How My Alma Mater Prepared Me To Sleep On The Ground

Gustavus Adolphus College

Waking up somewhere cold and hard is not an occasional occurrence for me. Just a few weeks ago, I took my first solo trip into the Boundary Waters Canoe Area as the snow and ice receded from the landscape. Earlier this year, I slept a night on the ice of Lake Mille Lacs while I explored a lake that is still big and new to me. A couple months before that, I endured one late-October night (in a slightly leaky tent) while I tried my hand at netting whitefish in far northern Minnesota. I was fortunate enough to catch a modest number of fish each time, for which I was grateful, but everyone knows there are easier ways to bring food home for the table. So what makes me embrace physical exertion and discomfort doing these or any such things? 

Sometimes when the outside temperature bumps up against the comfort limit of my sleeping bag I ask myself the same thing. In my heart I know the answer. While all those trips- and so many others- were ways of bringing food home for the table, on a deeper level they satisfy a rabid curiosity and fulfill goals inspired by a thirst for knowledge. One might ask where that thirst for knowledge came from in the first place. It’s a worthwhile question.  

Time and again, I am reminded how my Gustavus education played a principal role in forming me to be adaptable and naturally curious, stimulating my mind and turning me loose in the world to be a lifelong learner. This is no small thing. When I was an undergrad, I was still largely under the impression that I was there to learn things, i.e. facts, skills, etc., that would gift me a career. What I didn’t know was that I was learning a way of being. I knew the “value of a liberal arts education” in a college pamphlet sort of way, but lacked the life-experience perspective that could make it real. Now I’m living it. 
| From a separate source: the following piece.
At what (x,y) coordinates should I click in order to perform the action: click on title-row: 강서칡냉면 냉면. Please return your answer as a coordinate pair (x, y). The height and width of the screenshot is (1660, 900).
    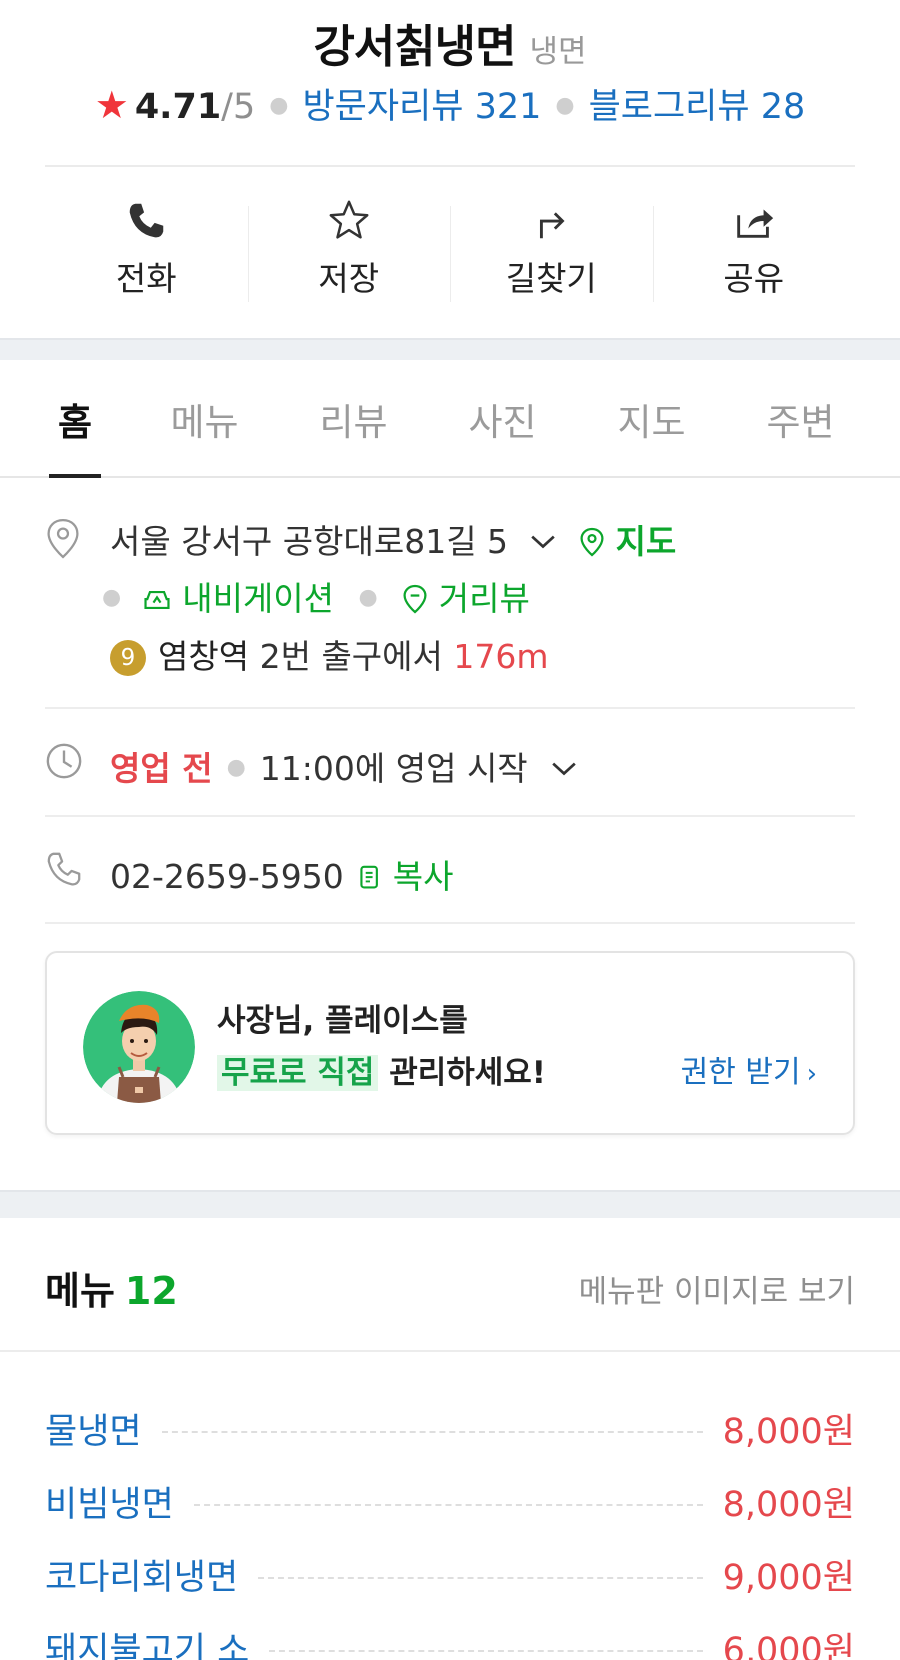
    Looking at the image, I should click on (450, 42).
For the past 19 years, I’ve been a classical musician. The building blocks for this career were carefully laid in college, but I remember how my brain lit up when I also learned about things like archaeology, psychology, and my own faith. And while I knew I had no interest in a career in any of those fields, I still found them fascinating and dug in while I could. Thus it has been ever since, whether I have tasked myself with remodeling a bathroom, learning and performing new music, training my own bird dog, or cooking with chokecherries. Little did I know that kind of cognitive versatility would someday swoop in to catch me in the free-fall of career crisis. 

About 17 years into my music career, burnout began to overtake me. It took a while to see it for what it was, too. So, for a time, feelings of frustration, disillusionment, and defeat took the wind from my sails and stole my visions of the future. Fortunately, I had good people around me who collectively encouraged me to take the pressure off myself and take a step back from the rat race. While I paused to take stock of my situation, I clung to my educational foundation, knowing my ability to learn would allow me to bend without breaking in spite of whatever lay ahead. In that way, there was still nothing I couldn’t do. 

And so, with really nothing to lose, I took steps toward parlaying my accumulated outdoor experiences into the beginning of a career in freelance writing. That’s right, all my past and future excursions have now become the underpinnings of my nascent career as an outdoor writer. It doesn’t promise to be terribly lucrative, and I can’t know where that will take me, but that’s okay. What’s important is that I can find fulfillment in bringing things I believe are important before the wider world, and I have infinite opportunities to be creative in doing so. And if I have come to know just one thing about myself, it’s that my creativity needs an outlet. 

This kind of transformation and self-realization doesn’t come cheap. I am convinced it would not have been possible without my liberal arts foundation, and I feel incredibly fortunate to have that on my side. It provides constant reassurance that I am capable, I can find my way, and I can overcome. You might say it’s enough to make the ground a little warmer and softer at night.